### Exercise goal:
Some of the lines below need repeating. Reproduce exactly those between the lines holding "1179x978 pixels." and "Tap the Transaction details header title", inclusive.

### Task input:

....

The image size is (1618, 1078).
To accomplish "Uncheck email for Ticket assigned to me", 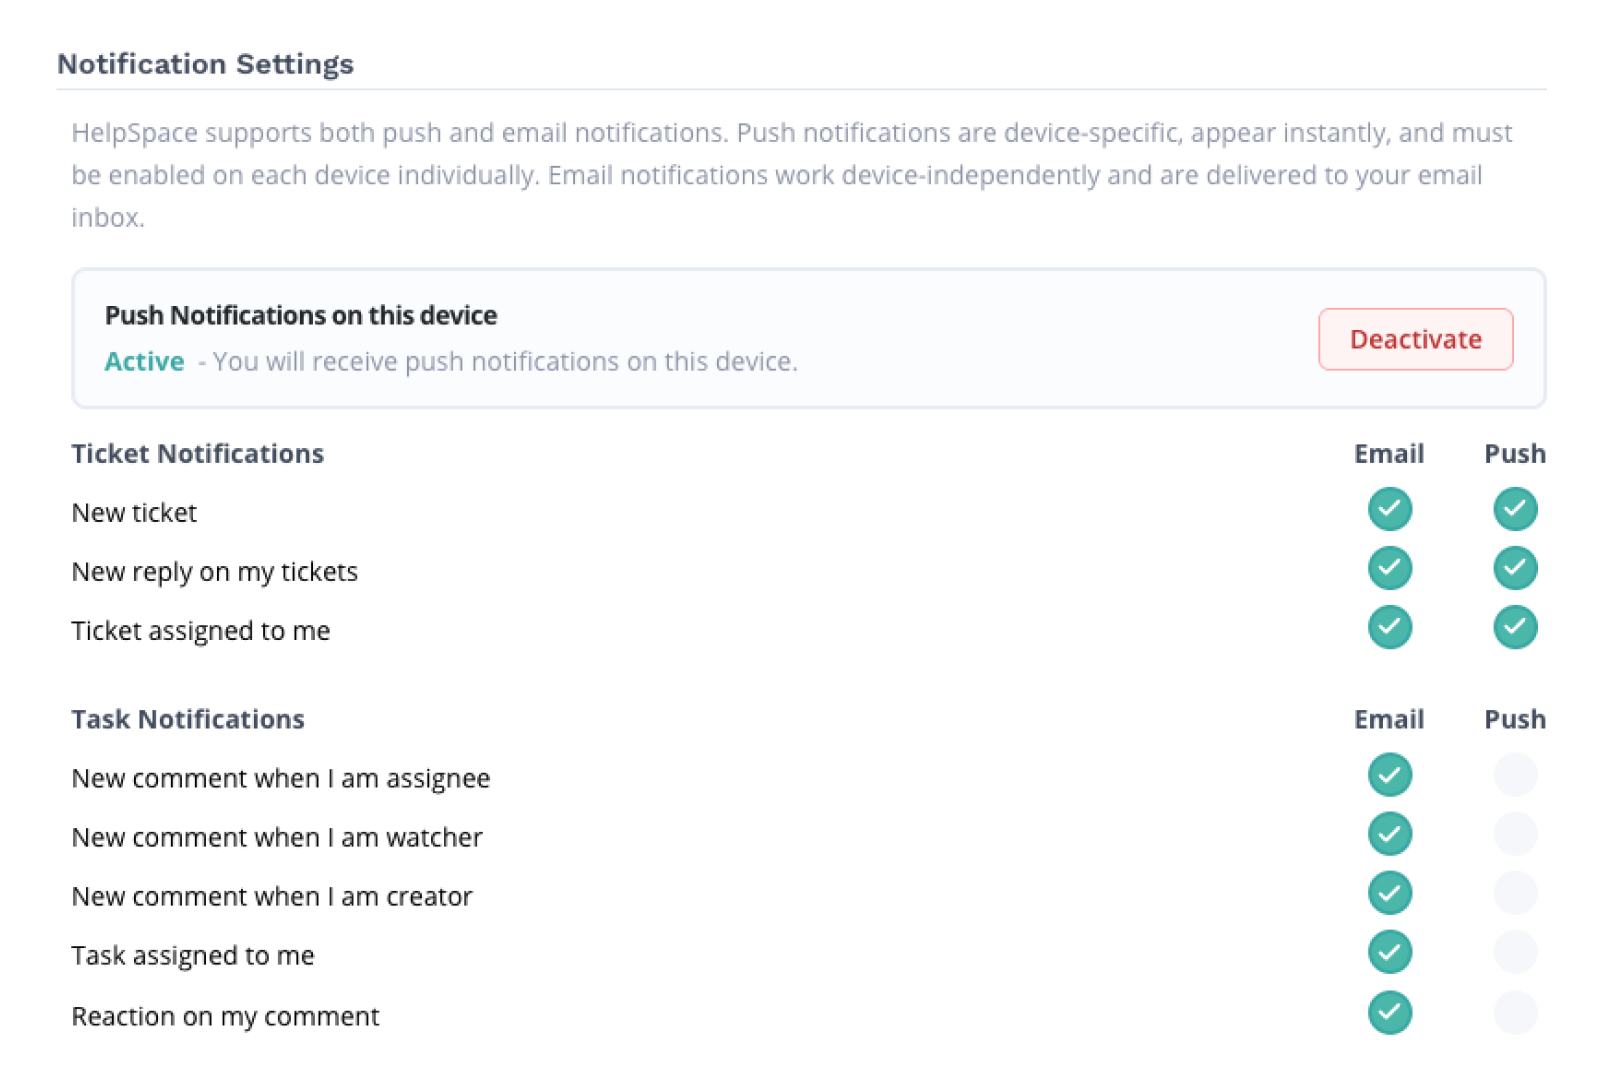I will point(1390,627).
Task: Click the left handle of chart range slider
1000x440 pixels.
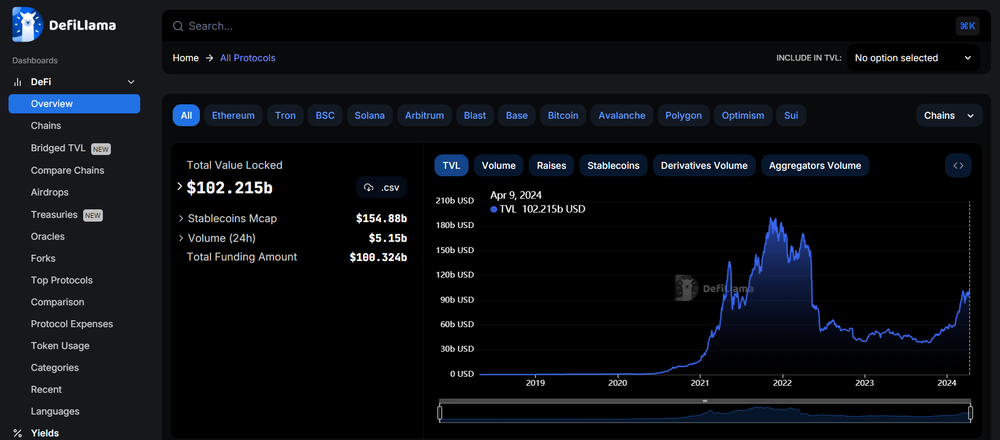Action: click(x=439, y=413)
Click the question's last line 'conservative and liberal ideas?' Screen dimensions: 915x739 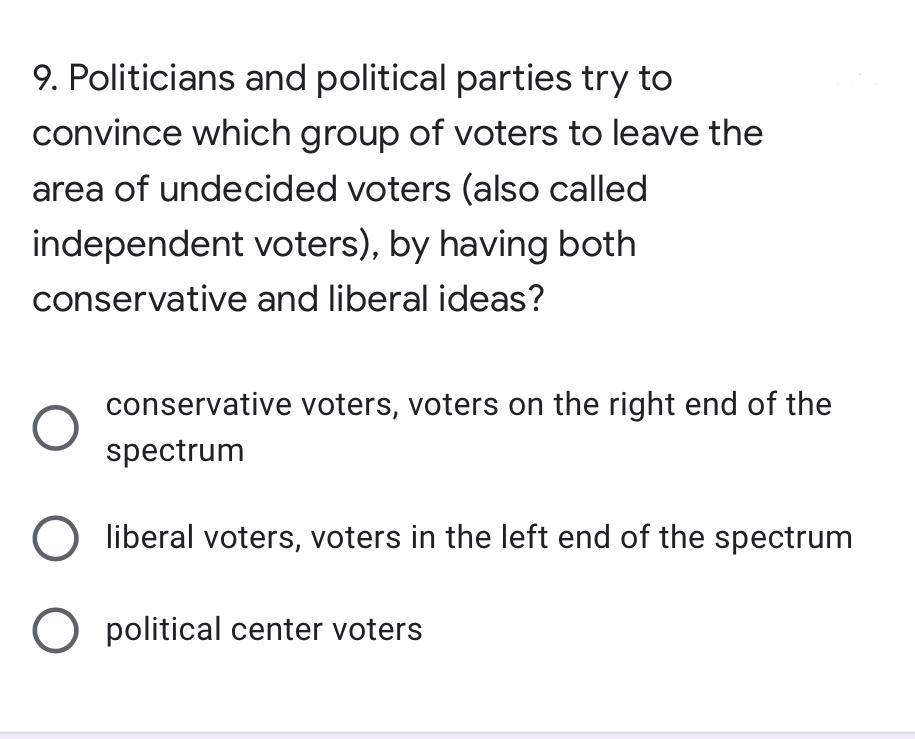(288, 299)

....

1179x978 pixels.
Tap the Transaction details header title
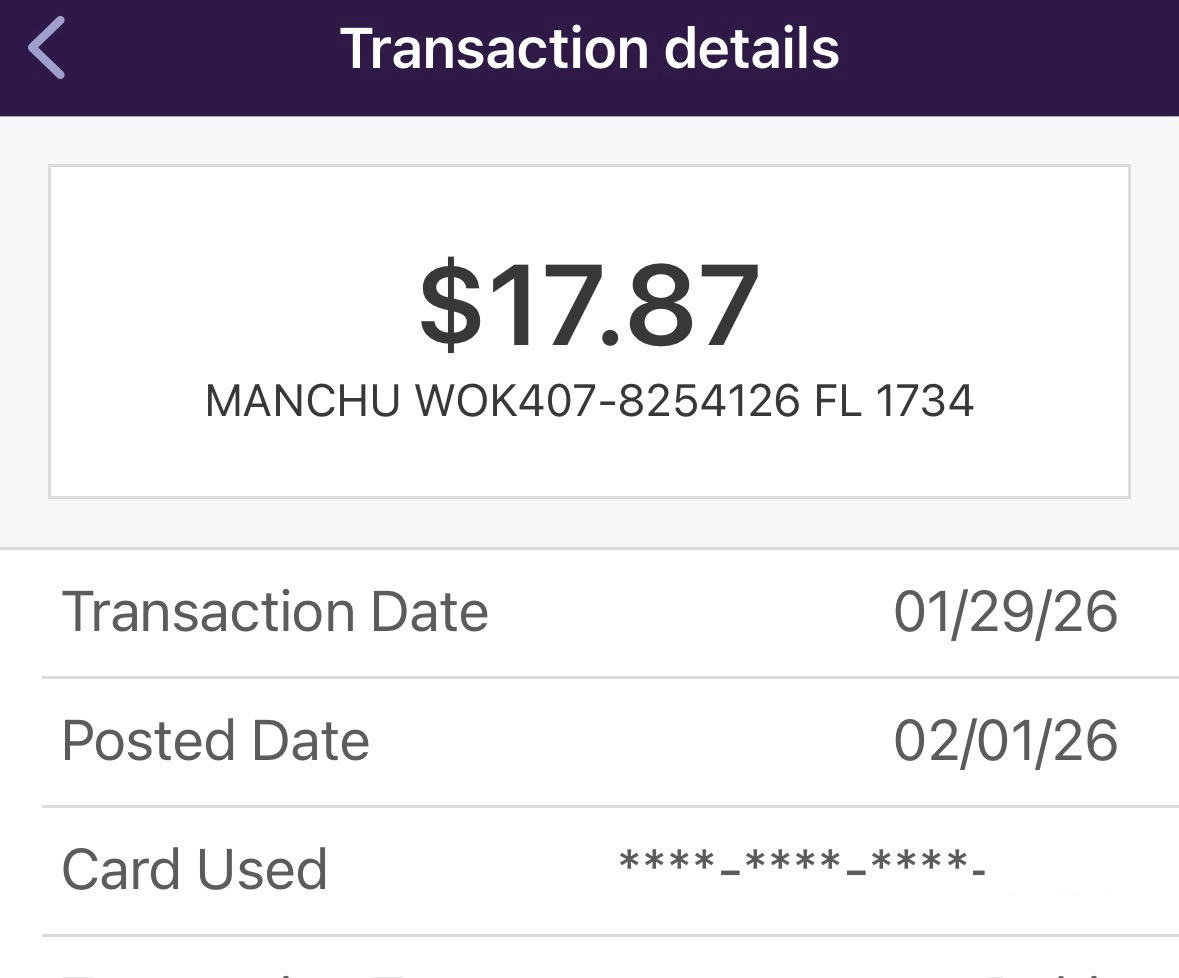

....

### Solution below:
1179x978 pixels.
Tap the Transaction details header title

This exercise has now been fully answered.